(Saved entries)
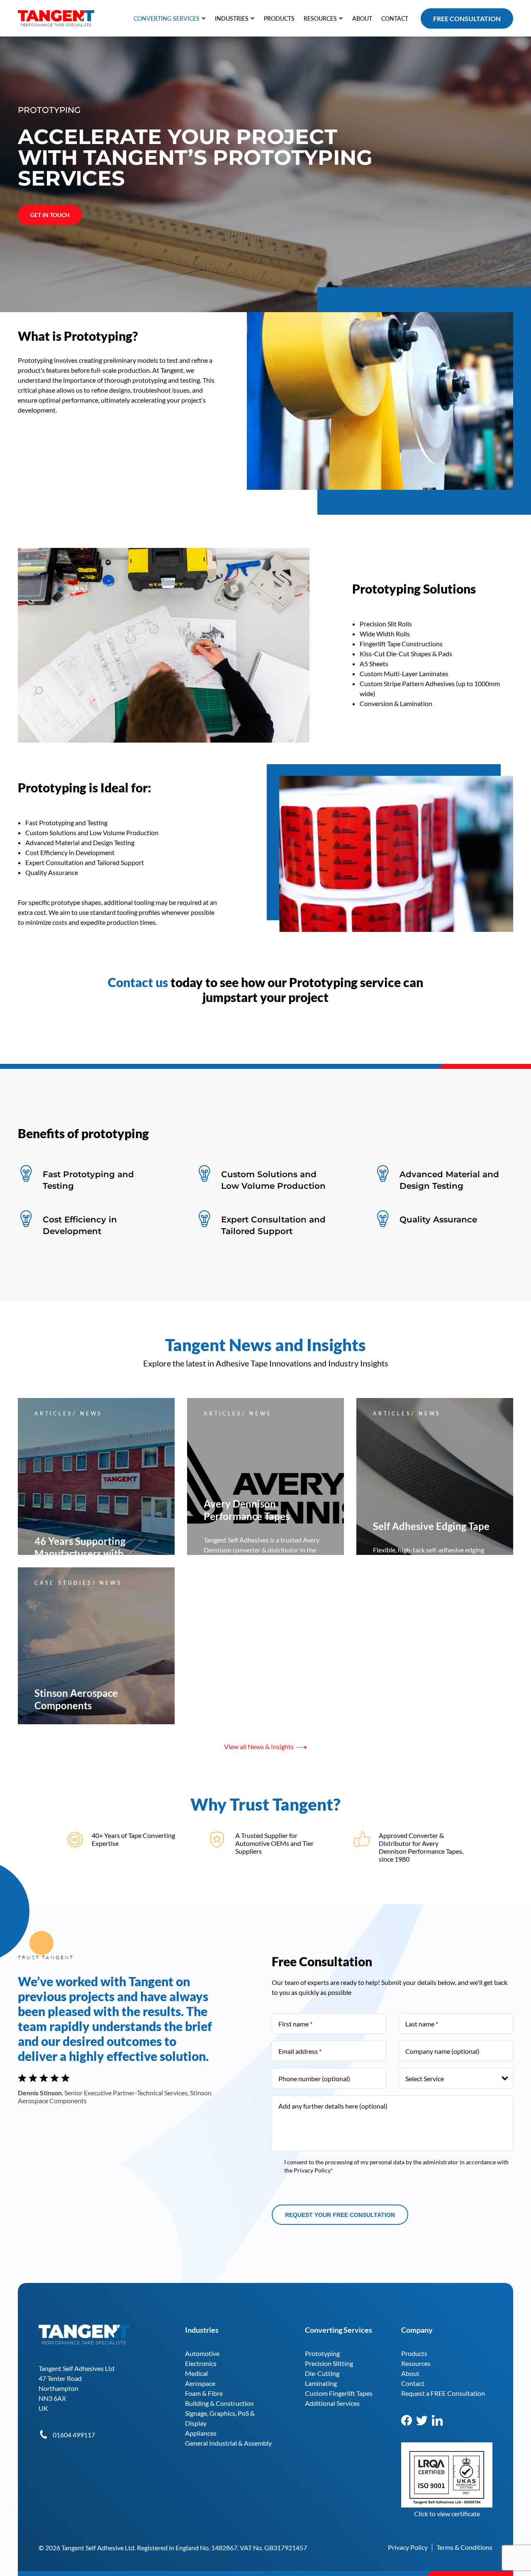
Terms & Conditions (464, 2547)
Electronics (201, 2363)
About (410, 2373)
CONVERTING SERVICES (167, 18)
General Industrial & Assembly (228, 2443)
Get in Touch (50, 214)
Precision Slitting (329, 2363)
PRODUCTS (279, 18)
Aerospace (200, 2383)
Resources (416, 2363)
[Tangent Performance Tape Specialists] (56, 14)
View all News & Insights (259, 1746)
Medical (196, 2373)
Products (414, 2353)
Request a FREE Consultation (443, 2393)
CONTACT (394, 18)
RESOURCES (320, 18)
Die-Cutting (322, 2373)
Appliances (201, 2433)
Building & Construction (219, 2403)
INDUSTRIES (231, 18)
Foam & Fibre (204, 2393)
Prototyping (322, 2353)
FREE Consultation (467, 18)
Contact (412, 2383)
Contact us (138, 982)
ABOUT (362, 18)
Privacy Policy (408, 2547)
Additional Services (332, 2403)
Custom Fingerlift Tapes (339, 2393)
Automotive (202, 2353)
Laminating (321, 2383)
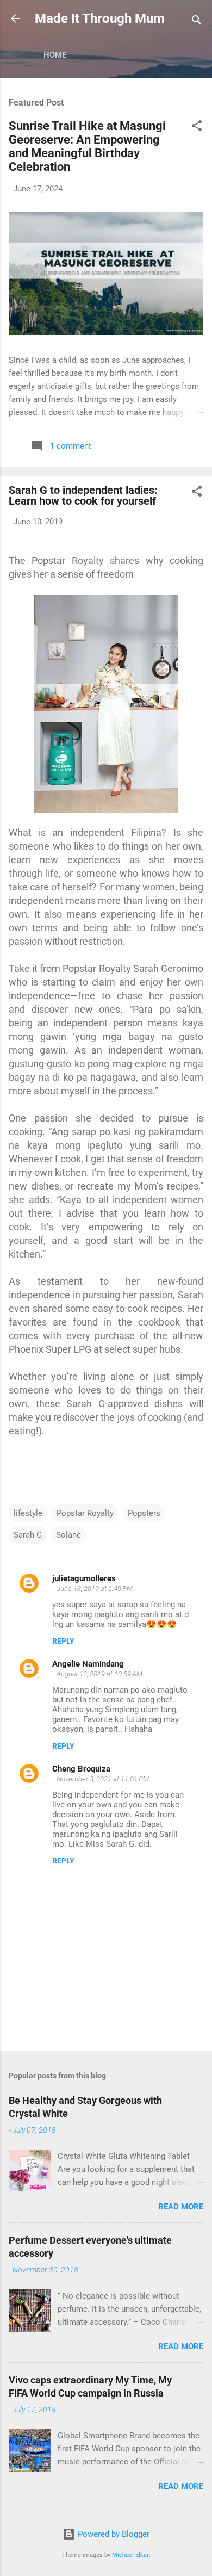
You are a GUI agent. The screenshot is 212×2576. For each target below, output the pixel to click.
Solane (68, 1535)
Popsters (144, 1513)
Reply (63, 1641)
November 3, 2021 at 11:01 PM (103, 1779)
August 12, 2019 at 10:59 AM (99, 1674)
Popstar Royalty (85, 1513)
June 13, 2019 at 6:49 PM (95, 1588)
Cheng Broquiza (81, 1769)
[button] (196, 127)
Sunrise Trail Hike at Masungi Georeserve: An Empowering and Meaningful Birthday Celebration (87, 146)
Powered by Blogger (112, 2534)
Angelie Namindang (88, 1664)
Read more (180, 2207)
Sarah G (28, 1535)
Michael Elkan (131, 2555)
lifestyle (28, 1513)
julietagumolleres (84, 1578)
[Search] (196, 22)
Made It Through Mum (100, 18)
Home (54, 55)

• **Exercise**: Given the data above, transcribe exactly the lines from the one containing "Medical (196, 2373)" down to the one containing "Prototyping (322, 2353)", and no others.

• **Completed task**:
Medical (196, 2373)
Products (414, 2353)
Request a FREE Consultation (443, 2393)
CONTACT (394, 18)
RESOURCES (320, 18)
Die-Cutting (322, 2373)
Appliances (201, 2433)
Building & Construction (219, 2403)
INDUSTRIES (231, 18)
Foam & Fibre (204, 2393)
Prototyping (322, 2353)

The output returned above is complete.